On Mon, Oct 8, 2012 at 10:30 AM, Peter Moody <pmoody(a)google.com> wrote:
What are the actual audit rule(s) you have installed?
The way we do it is to key the rules with something descriptive like
-a exit,always -F arch=b64 -S chmod -S fchmod -S fchmodat -k success=1
-F dir=/home/mosley/tmp -k home_moseley_tmp_chown
so then your logs will have key="home_mosely_tmp_home_chown" and
you'll know exactly where the chown'd file lives.
Just two rules currently:
-a always,exit -F success=1 -F perm=wa -F dir=/home/moseley/tmp
-a always,exit -F success=1 -S chroot -F dir=/home/moseley/tmp
But I should point out that this is just for dev work. The real system
would be on a web hosting platform and would be getting audit entries
for literally millions different subdirectories, so labeling via a key
wouldn't be possible. Though I do like the idea of a key as a flag for
my code to match directories at a top-level.
I'm obviously biased here but it seems like it'd be better to log the
full pathname in the audit logs in the recursive case (and chroot'd
case -- see below). Unless I'm calling ausearch wrong, this even
evades tools like ausearch, e.g.
# chmod -R a+r /home/moseley/tmp/mydir/
# ausearch -f /home/moseley/tmp/
only find:
time->Mon Oct 8 10:45:25 2012
type=PATH msg=audit(1349718325.699:1206): item=0
name="/home/moseley/tmp/mydir/" inode=2623763 dev=08:02 mode=040755
ouid=0 ogid=0 rdev=00:00
type=CWD msg=audit(1349718325.699:1206): cwd="/"

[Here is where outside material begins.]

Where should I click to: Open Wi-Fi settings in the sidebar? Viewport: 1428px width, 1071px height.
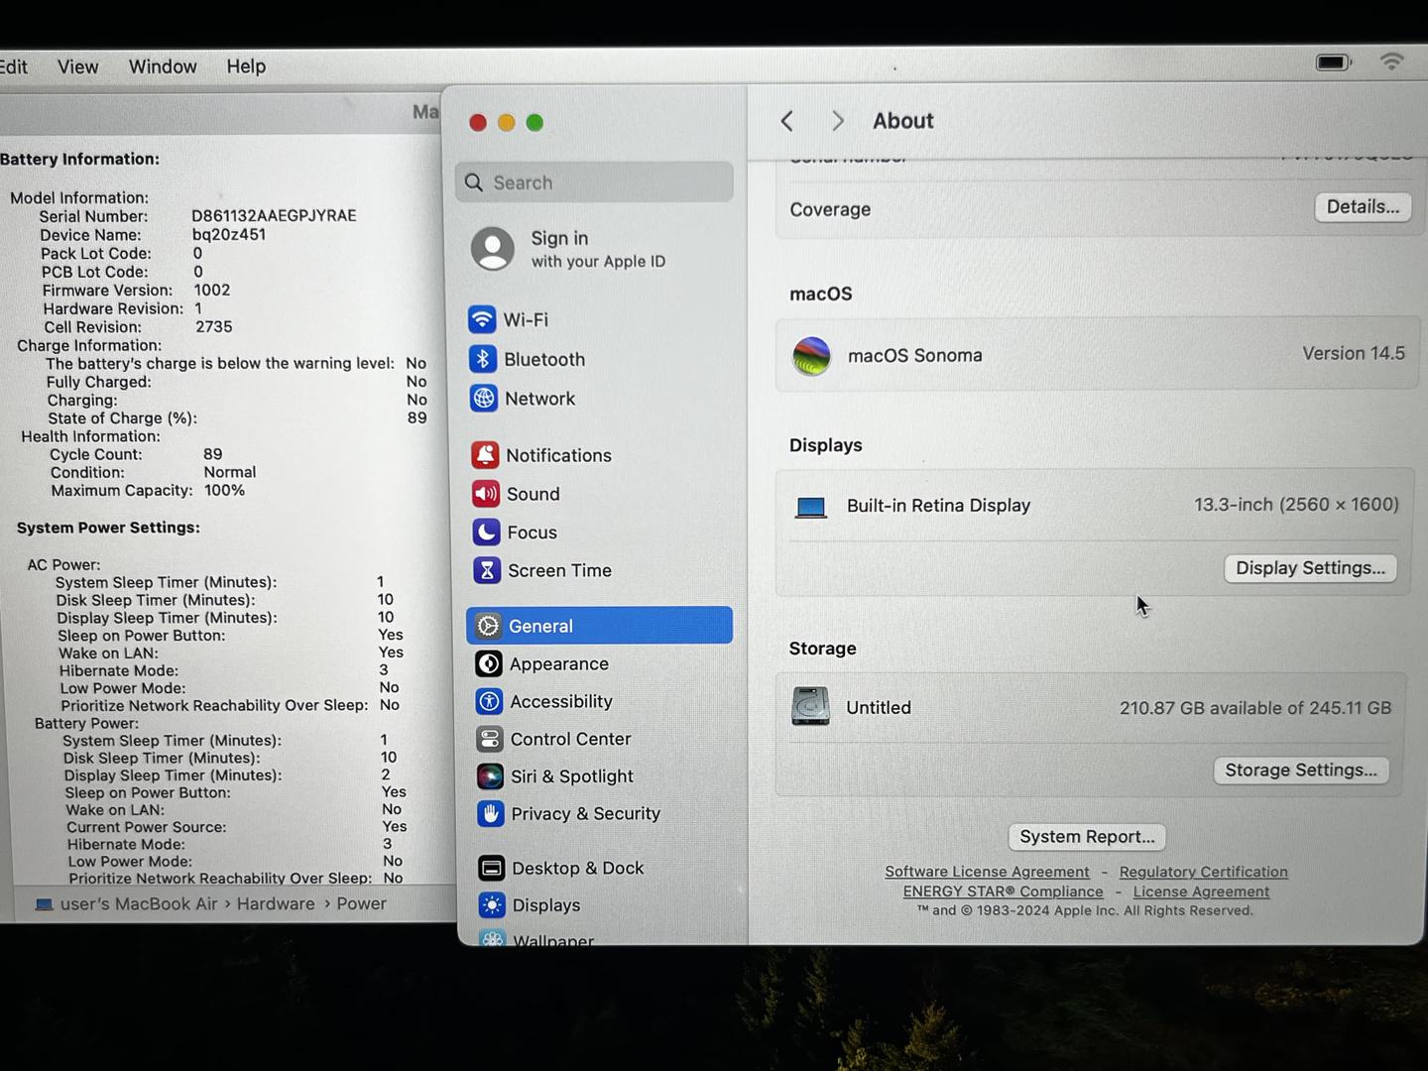pyautogui.click(x=526, y=320)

type=SYSCALL msg=audit(1349718325.699:1206): arch=c000003e syscall=268
success=yes exit=0 a0=ffffffffffffff9c a1=20620f0 a2=1ed
a3=7fff0817e3f0 items=1 ppid=15417 pid=15457 auid=0 uid=0 gid=0 euid=0
suid=0 fsuid=0 egid=0 sgid=0 fsgid=0 tty=pts6 ses=1157 comm="chmod"
exe="/bin/chmod" key=(null)
ausearch finds the directory's entry but not the file's. You could
make the argument that someone using tools like ausearch for security
analysis could be missing important info (though again, I could be
missing some flags/setting).
I noticed too while working on this that audit entries in a chroot
context get logged like they're in the chroot context, i.e. in my dev
example, if I'd chrooted to /home/moseley/tmp and created a file
called 'myfile' in /home/moseley/tmp/mydir, it'd get logged in the
audit logs as /mydir/myfile, not /home/moseley/tmp/mydir/myfile. Seems
like that'd also be something easily miss-able by any utilities
expecting full pathnames and that it'd be better to have the full
pathnames in the audit log entries.
Anyone know of any other cases where an entry doesn't contain a
pathname that's reconstructable from the entry alone (i.e. either a
full pathname in an item, or the enclosing directory in one of the
items, or just assuming it's relative to the 'cwd' from the cwd line)?